Morrison invited state premiers and chief ministers to bring their population strategies to the next Council of Australian Governments meeting, during a speech he delivered at the Bradfield Oration this week.
“This will feed into the setting of our migration caps and policies for next year, ensuring that migration is finally tied to infrastructure and services carrying capacity,” Morrison said.
The PM said his approach will be to “move away from top-down discussions about population” in setting Australia’s migration intake caps.
“Our migration programs need to be built into what the carrying capacity is of infrastructure and services.
"And the states and territories have the ability to answer that question.”
Morrison said he anticipates this would lead to a reduction in Australia’s current migration settings, with the nation’s permanent intake almost 30,000 a year below its current cap.
While the PM acknowledged population growth has played a key role in the nation’s economic success, he said Australians living in major cities were concerned about population.
“They are saying: enough, enough, enough.”
“The roads are clogged, the buses and trains are full. The schools are taking no more enrolments. I hear what you are saying.”
“That’s why we need to improve how we manage population growth in this country. We have become, especially in Sydney and Melbourne a victim of our success.”
Australia’s population grew by 6 million, in the two decades to 2016, with migration making up 54 per cent of that increase.
Morrison noted, without migration, Australia’s workforce would be shrinking by 2020.
With migration, the Productivity Commission estimates that labour force participation will be around 10 per cent higher in 2060.

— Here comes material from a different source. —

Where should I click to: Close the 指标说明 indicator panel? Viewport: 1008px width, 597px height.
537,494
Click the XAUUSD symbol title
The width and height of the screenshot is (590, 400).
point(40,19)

“And contrary to what is sometimes claimed, the Productivity Commission has found that migration confers no negative outcome to employment for those who are Australian born. In fact, it increases opportunity for Australians”.
Migration and the property industry
Housing Industry Australia’s Principal Economist Tim Reardon said the economic growth over the past decade has been built on the back of strong growth in skilled migration
“This population growth has led to a boom in residential building,” Reardon said.

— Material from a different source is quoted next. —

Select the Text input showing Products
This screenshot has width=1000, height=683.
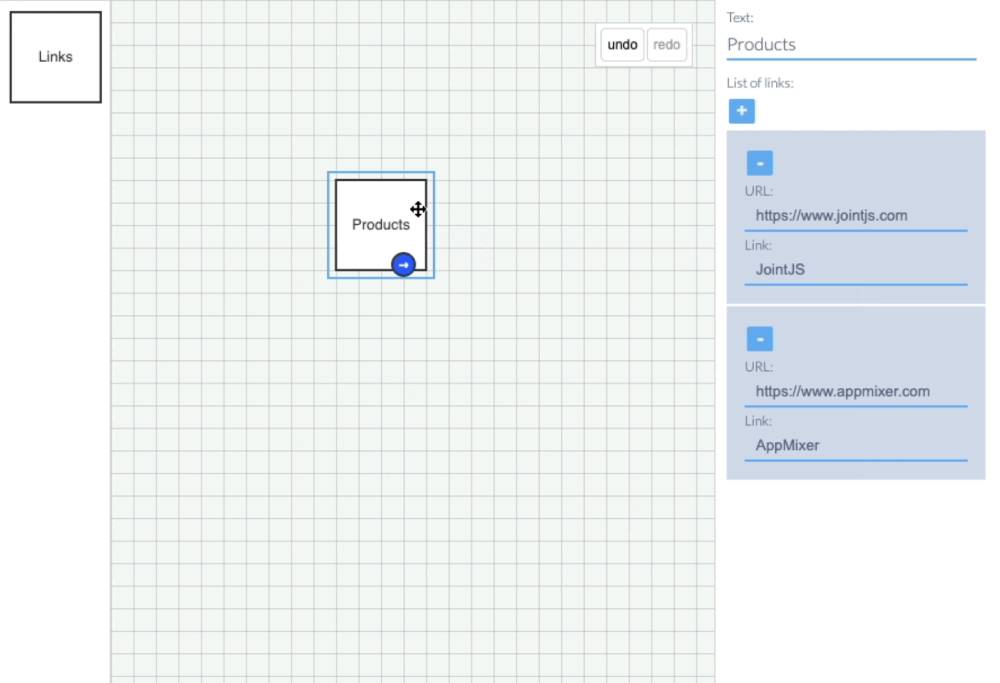tap(850, 44)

“The building and construction industry now employs one in ten workers and supplies at least one in five of every dollar of revenue to the states.”
Reardon believes a dramatic change in migration intake can create economic shocks to major industries, especially the building industry.
Reardon noted Australia’s population growth rate has been slowing for the past 18 months and is likely to continue as Australia becomes a less attractive destination for skilled migrants in comparison to other developed economies.
“Tighter Visa requirements and punitive taxation regimes imposed on foreign investors last year are continuing to shift migration and investment away from Australia, toward our major trading partners,” Reardon said.
“Governments should be cautious of thinking that migration and investment can be switched on and off.”
Urban Taskforce chief executive Chris Johnson said the proposal to develop an immigration policy needs to be balanced with national leadership on infrastructure.
“Ultimately the discussion on immigration numbers and where growth should occur will be a balance between bottom-up opportunities for growth and top-down leadership on how to manage growth through new infrastructure.”
Johnson believes a condition of federal funding for infrastructure should be the cutting of red tape in planning systems, which he says is adding unnecessary costs to housing, especially in Sydney.
“We believe significant growth can occur in Australian cities like Sydney if new infrastructure is matched with the new growth.”
The PM is set to use a Council of Australian Governments meeting next month to convene a conversation about population with state and territory leaders.